Florida Mortgage“A big burden has been taken off my chest,” said Mulligan, who moved in nine days ago. “I was renting, and I couldn’t find anything to buy in my price range until this.

“Now I have a home, and I don’t have to worry anymore.”

Mulligan put down a deposit the first week Green Cay Village opened its sales office and was among the first new homeowners to move into the 420-unit development at the corner of Jog and Flavor Pict roads.

The $85 million collection of Florida condos, townhouses and apartments is priced to be affordable for teachers, nurses and police officers - the county’s “essential workers.”

Instead of marketing Green Cay Village in the typical way, the developers went straight to where they knew the buyers were: police stations, schools, hospitals, county government offices and the like.

They did this even before Palm Beach County mandated that developers set aside a percentage of their new homes for workforce housing.

“When we first started, the term ‘workforce housing’ wasn’t even invented,” said Green Cay Village developer Jerry Goray of Goray Communities in Boca Raton. “We said we were going to build for Middle America - people who have been priced out of the market.”

Palm Beach County was one of those markets.

In just five years of boom-time housing appreciation, existing-home prices soared by triple digits in Palm Beach County, but incomes rose by a measly single digit, making Florida home loan acquisitions nearly impossible for many residents.

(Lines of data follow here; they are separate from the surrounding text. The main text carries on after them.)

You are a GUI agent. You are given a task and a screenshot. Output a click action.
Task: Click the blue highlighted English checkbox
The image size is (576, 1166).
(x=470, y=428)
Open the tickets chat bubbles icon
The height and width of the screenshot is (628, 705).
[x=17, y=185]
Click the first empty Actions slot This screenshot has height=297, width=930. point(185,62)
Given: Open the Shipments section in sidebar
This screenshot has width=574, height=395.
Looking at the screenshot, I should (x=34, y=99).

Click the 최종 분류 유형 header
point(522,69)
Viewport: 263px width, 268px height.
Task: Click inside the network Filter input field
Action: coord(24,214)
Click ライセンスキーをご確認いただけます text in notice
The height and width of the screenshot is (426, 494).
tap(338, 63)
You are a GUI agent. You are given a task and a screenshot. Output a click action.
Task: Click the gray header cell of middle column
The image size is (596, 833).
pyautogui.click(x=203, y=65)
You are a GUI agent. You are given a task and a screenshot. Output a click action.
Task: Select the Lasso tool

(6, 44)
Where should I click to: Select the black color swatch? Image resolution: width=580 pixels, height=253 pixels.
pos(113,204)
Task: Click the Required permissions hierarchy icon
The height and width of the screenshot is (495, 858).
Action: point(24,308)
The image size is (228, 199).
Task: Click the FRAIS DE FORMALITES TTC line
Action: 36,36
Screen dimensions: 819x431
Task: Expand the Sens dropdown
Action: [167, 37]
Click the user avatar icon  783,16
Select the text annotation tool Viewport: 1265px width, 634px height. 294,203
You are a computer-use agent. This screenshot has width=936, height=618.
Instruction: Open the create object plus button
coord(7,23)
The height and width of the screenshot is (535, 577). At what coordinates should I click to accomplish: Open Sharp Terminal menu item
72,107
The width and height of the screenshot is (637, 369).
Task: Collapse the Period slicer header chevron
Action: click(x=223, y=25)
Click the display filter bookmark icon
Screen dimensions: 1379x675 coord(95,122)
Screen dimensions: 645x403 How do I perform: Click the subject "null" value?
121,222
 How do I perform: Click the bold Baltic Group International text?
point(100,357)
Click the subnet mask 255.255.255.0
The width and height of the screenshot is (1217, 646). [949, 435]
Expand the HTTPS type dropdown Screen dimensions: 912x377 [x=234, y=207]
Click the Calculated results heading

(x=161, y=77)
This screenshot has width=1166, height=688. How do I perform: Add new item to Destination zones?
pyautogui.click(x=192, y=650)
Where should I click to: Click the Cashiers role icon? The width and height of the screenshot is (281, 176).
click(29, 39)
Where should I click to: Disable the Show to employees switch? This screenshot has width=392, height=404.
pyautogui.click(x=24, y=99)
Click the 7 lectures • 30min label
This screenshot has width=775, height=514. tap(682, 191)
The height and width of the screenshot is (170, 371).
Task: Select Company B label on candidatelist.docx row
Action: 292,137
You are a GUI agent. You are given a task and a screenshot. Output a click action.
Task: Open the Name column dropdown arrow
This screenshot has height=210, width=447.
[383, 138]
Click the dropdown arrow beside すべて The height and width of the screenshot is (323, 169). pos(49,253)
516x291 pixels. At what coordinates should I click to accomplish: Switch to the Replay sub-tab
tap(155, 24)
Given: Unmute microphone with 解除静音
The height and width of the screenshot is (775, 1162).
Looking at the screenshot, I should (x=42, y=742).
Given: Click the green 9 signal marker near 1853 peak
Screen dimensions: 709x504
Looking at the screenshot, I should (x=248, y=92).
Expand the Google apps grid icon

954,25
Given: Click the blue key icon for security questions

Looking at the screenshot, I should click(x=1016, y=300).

In fact, a startling survey last year by the Housing Leadership Council of Palm Beach County concluded that as many as 90 percent of households could not afford to buy the median-priced single-family home, which cost $392,900 in the first quarter of 2006.

Home prices have remained relatively stable this year as the market cooled down, dropping in February to a median price of $374,300 for an existing single-family home and to $209,600 for an existing condo, according to the Florida Association of Realtors.

The prices at Green Cay Village range from a more affordable $198,900 to $299,900, however, making all the difference in the world to prospective applicants for Florida mortgage loans.

That’s reflective of the fact that Palm Beach County’s gap between home prices and what workers can afford to pay - a divide of more than $200,000 last year - pushed the need for affordable housing to crisis level.

Goray is most proud of putting the “green” into Green Cay Village.

The community uses recycled water for lawn sprinkling, has high-efficiency Trane air-conditioning units, upgraded “healthy home” carpets, Energy Mizer hot-water heaters and Energy Star-rated appliances.

Meanwhile, there’s a waiting list of more than 200 for the rental apartments, said Randy Rieger of Housing Trust Group in Coconut Grove, the other Green Cay Village developer.

Rents for one-, two- and three-bedroom units range from about $650-800. That compares with a market rate of about $1,600 in Palm Beach County last year.

Mulligan said her Florida mortgage and monthly maintenance fee combined are less than what she paid in rent. Teachers such as Mulligan aren’t the only buyers lured to Green Cay Village, though.

“We’ve attracted a number of active seniors,” Goray said, and he couldn’t be happier about that.

Seventy-five percent of the buyers are “essential workers,” Goray said. Of those, more than half are first-time home buyers.

“That’s very significant,” Goray said. “Mission accomplished.”